Une vue aérienne de terres immergées, dans la province du Khouzestan, le 5 avril. / TASNIM NEWS AGENCY / REUTERS
Leurs uniformes sont partout dans les zones sinistrées. Les gardiens de la révolution, la principale force armée iranienne, font office de premiers secours et, déjà, de reconstructeurs, face aux inondations auxquelles le pays est confronté depuis le 19 mars. Notamment dans la région pétrolière et pauvre du Khouzistan et, plus au nord, au Lorestan, parmi une population d’anciens nomades sédentarisés.

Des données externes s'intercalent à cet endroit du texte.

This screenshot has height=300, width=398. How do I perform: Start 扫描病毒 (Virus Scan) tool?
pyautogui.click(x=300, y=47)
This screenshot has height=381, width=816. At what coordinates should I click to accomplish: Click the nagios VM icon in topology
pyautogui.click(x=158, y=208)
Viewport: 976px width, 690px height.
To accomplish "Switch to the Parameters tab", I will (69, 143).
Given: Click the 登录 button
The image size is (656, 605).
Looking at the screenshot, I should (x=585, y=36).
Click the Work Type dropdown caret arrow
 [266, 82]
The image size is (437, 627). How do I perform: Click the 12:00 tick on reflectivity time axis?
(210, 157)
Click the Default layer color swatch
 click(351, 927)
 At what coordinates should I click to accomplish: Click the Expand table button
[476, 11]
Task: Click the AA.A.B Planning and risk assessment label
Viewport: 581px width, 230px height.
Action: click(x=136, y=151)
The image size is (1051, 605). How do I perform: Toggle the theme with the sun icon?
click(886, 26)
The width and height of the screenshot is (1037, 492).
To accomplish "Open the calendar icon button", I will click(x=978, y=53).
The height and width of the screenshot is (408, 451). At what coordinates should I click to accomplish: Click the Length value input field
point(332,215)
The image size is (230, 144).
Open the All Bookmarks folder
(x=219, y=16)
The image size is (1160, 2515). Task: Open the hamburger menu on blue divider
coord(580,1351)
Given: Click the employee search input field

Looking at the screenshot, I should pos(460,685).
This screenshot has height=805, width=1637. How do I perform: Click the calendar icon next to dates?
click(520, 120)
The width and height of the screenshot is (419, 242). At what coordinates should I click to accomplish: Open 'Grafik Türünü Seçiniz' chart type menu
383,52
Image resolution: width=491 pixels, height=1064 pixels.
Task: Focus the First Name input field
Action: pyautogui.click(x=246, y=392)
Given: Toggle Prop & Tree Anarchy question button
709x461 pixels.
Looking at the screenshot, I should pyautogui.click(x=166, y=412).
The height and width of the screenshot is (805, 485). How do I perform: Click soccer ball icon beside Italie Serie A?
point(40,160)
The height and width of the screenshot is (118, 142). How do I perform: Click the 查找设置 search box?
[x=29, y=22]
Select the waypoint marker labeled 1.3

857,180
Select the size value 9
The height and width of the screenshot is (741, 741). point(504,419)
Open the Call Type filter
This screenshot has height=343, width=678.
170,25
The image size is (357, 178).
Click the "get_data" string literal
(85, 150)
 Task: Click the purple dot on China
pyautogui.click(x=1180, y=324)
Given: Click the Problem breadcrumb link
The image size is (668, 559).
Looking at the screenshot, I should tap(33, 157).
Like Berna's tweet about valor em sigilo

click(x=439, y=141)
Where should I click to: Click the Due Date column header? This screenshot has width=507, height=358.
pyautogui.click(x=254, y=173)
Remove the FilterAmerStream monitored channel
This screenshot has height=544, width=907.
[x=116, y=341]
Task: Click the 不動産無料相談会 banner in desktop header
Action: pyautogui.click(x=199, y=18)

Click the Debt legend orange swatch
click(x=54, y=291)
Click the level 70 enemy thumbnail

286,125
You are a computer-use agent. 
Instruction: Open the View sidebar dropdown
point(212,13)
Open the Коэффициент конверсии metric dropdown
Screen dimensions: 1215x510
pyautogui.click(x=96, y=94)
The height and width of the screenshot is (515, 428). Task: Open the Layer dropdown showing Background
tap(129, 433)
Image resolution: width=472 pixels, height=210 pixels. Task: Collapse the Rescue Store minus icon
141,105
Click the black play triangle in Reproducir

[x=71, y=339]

Ces militaires pallient en premier lieu la désorganisation de l’Etat, qui peine à faire face à une crise d’une telle ampleur. Le ministère de l’information a réagi avec efficacité, en dépêchant des drones pour disposer des antennes-relais afin de maintenir un accès à Internet dans des villages qui auraient été, sinon, coupés du monde. Mais les griefs s’accumulent contre une administration globalement accusée de n’avoir pas pris en compte assez tôt les alertes de l’agence météorologique nationale, de n’avoir pas su délester les barrages assez vite, et d’avoir mal planifié la réponse à cette crise majeure.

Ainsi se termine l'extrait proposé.